The court had the power to set aside the confirmation on proper showing that it was procured by fraud, but we do not think the proof adduced was sufficient to warrant it in this case. The defendant testified that he had paid the taxes for the three years preceding the confirmation, and exhibited his tax receipts, and it follows from that testimony that the petitioner for confirmation could not have paid the taxes for those years. But the confirmation decree recites the exhibition by the petitioner of tax receipts, and the court necessarily found before entering the decree that petitioner had paid the taxes. It is not sufficient to show now that that finding was erroneous because, in the absence of fraud, that finding is conclusive, and another trial of the question cannot be permitted. The court may have reached its conclusion upon false or incompetent testimony as to payment of taxes, yet that would not constitute grounds for reopening the question and trying it anew. In other words, it must be shown that some fraud or imposition was practiced by the petitioner or his attorney upon the court in procuring the decree, before it can be set aside. For instance, if it were affirmatively shown that the petitioner or his attorney falsely represented to the court that he had filed true copies of the tax receipts for those years with his petition and exhibited in open court the original receipts, when in fact he had no stich receipts, and had not paid the taxes for those years, and by those means induced the chancellor to pronounce the decree of confirmation, then that would constitute such a fraud in the procurement of the decree as would warrant a cancellation of it. Mere proof, however, that the taxes were paid by the defendant is not sufficient, in the absence of an affirmative showing of fraud practiced on the court. It is the payment of taxes, and not the exhibition of tax receipts, which confers jurisdiction upon the court to confirm the tax title of the petitioner, and a finding by the court in that proceeding of that jurisdictional fact is final and conclusive until the contrary be shown, and fraud be' shown to have been practiced upon the court including that finding. Any other view of the law would permit the retrial of the question whenever either party sees fit to tender the issue anew, and the final adjudications of the courts of competent jurisdiction would rest upon a slender thread.

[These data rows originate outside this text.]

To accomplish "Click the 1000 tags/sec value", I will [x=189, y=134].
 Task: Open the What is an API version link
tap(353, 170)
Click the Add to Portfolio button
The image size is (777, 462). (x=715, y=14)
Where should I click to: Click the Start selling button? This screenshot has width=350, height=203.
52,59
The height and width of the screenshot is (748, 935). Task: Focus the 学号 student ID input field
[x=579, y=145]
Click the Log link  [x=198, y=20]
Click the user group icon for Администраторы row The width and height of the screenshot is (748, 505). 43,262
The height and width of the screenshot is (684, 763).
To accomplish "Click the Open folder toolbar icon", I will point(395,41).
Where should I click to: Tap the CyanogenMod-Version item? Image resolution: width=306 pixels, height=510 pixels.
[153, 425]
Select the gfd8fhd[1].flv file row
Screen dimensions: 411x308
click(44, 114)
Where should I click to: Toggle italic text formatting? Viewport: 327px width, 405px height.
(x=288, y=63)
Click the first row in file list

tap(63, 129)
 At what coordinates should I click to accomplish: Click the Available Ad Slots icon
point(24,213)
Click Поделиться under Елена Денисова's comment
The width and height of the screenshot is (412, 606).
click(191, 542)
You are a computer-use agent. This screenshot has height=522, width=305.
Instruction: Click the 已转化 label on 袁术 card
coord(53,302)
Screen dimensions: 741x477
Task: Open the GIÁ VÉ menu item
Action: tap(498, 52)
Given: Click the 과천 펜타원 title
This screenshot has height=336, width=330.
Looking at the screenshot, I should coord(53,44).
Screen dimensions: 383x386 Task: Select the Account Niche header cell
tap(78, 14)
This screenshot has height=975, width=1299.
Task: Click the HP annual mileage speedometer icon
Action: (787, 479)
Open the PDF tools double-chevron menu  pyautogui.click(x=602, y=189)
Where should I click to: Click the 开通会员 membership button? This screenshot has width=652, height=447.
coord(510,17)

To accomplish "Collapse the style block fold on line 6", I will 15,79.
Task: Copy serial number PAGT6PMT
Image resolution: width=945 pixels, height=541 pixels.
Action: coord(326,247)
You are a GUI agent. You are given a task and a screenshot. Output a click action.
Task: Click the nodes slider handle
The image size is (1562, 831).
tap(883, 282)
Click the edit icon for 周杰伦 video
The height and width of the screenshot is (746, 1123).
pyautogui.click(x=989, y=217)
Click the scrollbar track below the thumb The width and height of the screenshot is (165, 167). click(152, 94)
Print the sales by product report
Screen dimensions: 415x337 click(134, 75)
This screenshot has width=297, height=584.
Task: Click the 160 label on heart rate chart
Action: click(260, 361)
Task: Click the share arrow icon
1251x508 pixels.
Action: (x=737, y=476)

It is also urged that the decree of confirmation is void on its face because it recites that the lands were sold for taxes on a day not authorized by law. The decree cuts off all inquiry as to the regularity and validity of the sale, and it matters not that it was a sale which appears to have been unauthorized by law. The theory rests upon the proposition that the owner of the land has in the confirmation proceedings had his day in court to contest the validity of the sale, and is barred from thereafter asserting its invalidity on any ground. The effect of the decree is not to confer title to the land, but merely to declare the sale thereof valid. •
It follows that the chancellor erred in setting aside the confirmation decree on the proof adduced, and his ruling on that question is disapproved and reversed. Inasmuch, however, as we have already reversed and remanded the cause for further proceedings, so that both parties may take further proof, if desired, we will adhere to that direction, so that additional proof may also be taken upon the question herein discussed.
The petition for modification is therefore denied, and the clerk will certify down this additional opinion for the guidance of the court in its further proceedings in the cause.